Backyard Feeder

Backyard Feeder
photo taken through porch screen

Sunday, August 02, 2009

Directions

Sometimes it feels like life is going in a million different directions. I really want to hear the voice of God like Samuel in the night--clear and compelling. Instead I hear a cacophony of voices with very little that I can make out or understand. I want direction--not arrows pointing in every direction. No fair.

I feel like I may be slipping into a depression, it could also be the mold growing under the house from a leak in the bath tub drain, or another allergic reaction, but I am not feeling just right. Now sometimes that means that I'm coming down with something, but usually it means that there is a path laid out for me and I'm going in the wrong direction. This is what I get instead of that still small voice that I want--flu symptoms? How is that supposed to work?

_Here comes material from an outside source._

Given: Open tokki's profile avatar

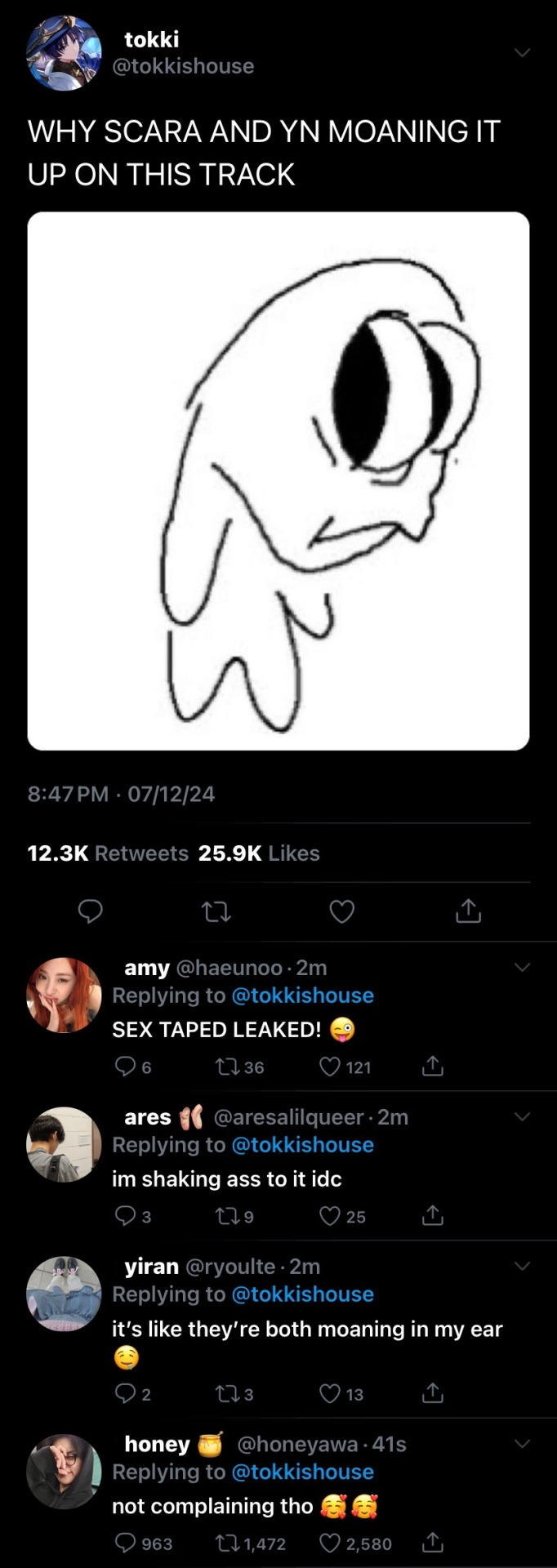Looking at the screenshot, I should (x=65, y=53).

I know I've been working altogether too many Sunday mornings lately and that it's not fair to work fewer because the department hours are being divided between myself and one other person, but I just don't function well without my Sunday School and church. I want to have more involvement at the church, but it's hard on the every other week schedule.

Now the family services director position is open at the church and I've been seriously thinking about taking it. Unfortunately, it has become a part-time position and I can't quit my day job to work part-time. Part of me says: go ahead and apply and if you get the job, you can work it out with the manager at Walgreens. Part of me says: you can't apply for a second job when you barely have time for a life already. I really think that I'd like a full-time position in ministry, and that this is a way to get a foot in the door. I don't know.

I haven't touched my resume' in over 10 years and I'm not sure I even remember what I did before Walgreens. I guess my education and volunteer work would probably count more for this position than some of the retail stuff or the homes for the developmentally disabled.

What if the people who are in charge of hiring think I'm crazy to apply--I have to see them at church. I'm on the Christian Education Committee, for crying out loud. What if the pastor thinks I'm overstepping?

Well, I guess I'll work on that resume' and see what happens. What's the worst they can do. If I don't apply I still don't get the job. If I do, maybe....


Pray for me to make a decision for myself.